◆ **Work task**
Reproduce each line below without any alteration.

◆ **Records**

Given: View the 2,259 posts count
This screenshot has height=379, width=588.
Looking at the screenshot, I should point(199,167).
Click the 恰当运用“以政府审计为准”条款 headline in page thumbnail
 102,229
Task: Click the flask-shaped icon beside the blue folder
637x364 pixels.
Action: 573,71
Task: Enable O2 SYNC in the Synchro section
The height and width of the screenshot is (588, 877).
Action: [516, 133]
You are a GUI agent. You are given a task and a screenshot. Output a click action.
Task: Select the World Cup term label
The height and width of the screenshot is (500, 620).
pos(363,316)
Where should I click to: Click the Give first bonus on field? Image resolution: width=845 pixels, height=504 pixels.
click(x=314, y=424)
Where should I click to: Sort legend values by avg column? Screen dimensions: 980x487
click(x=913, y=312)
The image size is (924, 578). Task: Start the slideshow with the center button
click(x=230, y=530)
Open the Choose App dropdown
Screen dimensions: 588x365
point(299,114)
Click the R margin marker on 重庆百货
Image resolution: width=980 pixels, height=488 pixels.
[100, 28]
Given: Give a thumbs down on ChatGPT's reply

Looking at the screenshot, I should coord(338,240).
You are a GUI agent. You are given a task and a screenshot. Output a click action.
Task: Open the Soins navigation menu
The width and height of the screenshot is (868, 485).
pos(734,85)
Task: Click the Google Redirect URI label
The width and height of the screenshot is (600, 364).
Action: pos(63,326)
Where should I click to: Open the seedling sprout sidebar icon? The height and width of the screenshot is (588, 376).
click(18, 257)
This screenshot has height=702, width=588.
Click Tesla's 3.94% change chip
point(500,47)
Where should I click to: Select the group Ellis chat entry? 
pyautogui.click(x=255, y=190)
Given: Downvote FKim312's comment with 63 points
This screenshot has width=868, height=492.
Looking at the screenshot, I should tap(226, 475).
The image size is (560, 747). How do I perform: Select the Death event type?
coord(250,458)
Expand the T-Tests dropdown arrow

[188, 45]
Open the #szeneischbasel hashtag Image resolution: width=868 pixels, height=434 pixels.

◆ **Task response**
Given: View the 2,259 posts count
This screenshot has height=379, width=588.
Looking at the screenshot, I should point(199,167).
Click the 恰当运用“以政府审计为准”条款 headline in page thumbnail
 102,229
Task: Click the flask-shaped icon beside the blue folder
637x364 pixels.
Action: 573,71
Task: Enable O2 SYNC in the Synchro section
The height and width of the screenshot is (588, 877).
Action: [516, 133]
You are a GUI agent. You are given a task and a screenshot. Output a click action.
Task: Select the World Cup term label
The height and width of the screenshot is (500, 620).
pos(363,316)
Where should I click to: Click the Give first bonus on field? Image resolution: width=845 pixels, height=504 pixels.
click(x=314, y=424)
Where should I click to: Sort legend values by avg column? Screen dimensions: 980x487
click(x=913, y=312)
The image size is (924, 578). Task: Start the slideshow with the center button
click(x=230, y=530)
Open the Choose App dropdown
Screen dimensions: 588x365
point(299,114)
Click the R margin marker on 重庆百货
Image resolution: width=980 pixels, height=488 pixels.
[100, 28]
Given: Give a thumbs down on ChatGPT's reply

Looking at the screenshot, I should coord(338,240).
You are a GUI agent. You are given a task and a screenshot. Output a click action.
Task: Open the Soins navigation menu
The width and height of the screenshot is (868, 485).
pos(734,85)
Task: Click the Google Redirect URI label
The width and height of the screenshot is (600, 364).
Action: pos(63,326)
Where should I click to: Open the seedling sprout sidebar icon? The height and width of the screenshot is (588, 376).
click(18, 257)
This screenshot has height=702, width=588.
Click Tesla's 3.94% change chip
point(500,47)
Where should I click to: Select the group Ellis chat entry? 
pyautogui.click(x=255, y=190)
Given: Downvote FKim312's comment with 63 points
This screenshot has width=868, height=492.
Looking at the screenshot, I should tap(226, 475).
The image size is (560, 747). How do I perform: Select the Death event type?
coord(250,458)
Expand the T-Tests dropdown arrow

[188, 45]
Open the #szeneischbasel hashtag Image resolution: width=868 pixels, height=434 pixels.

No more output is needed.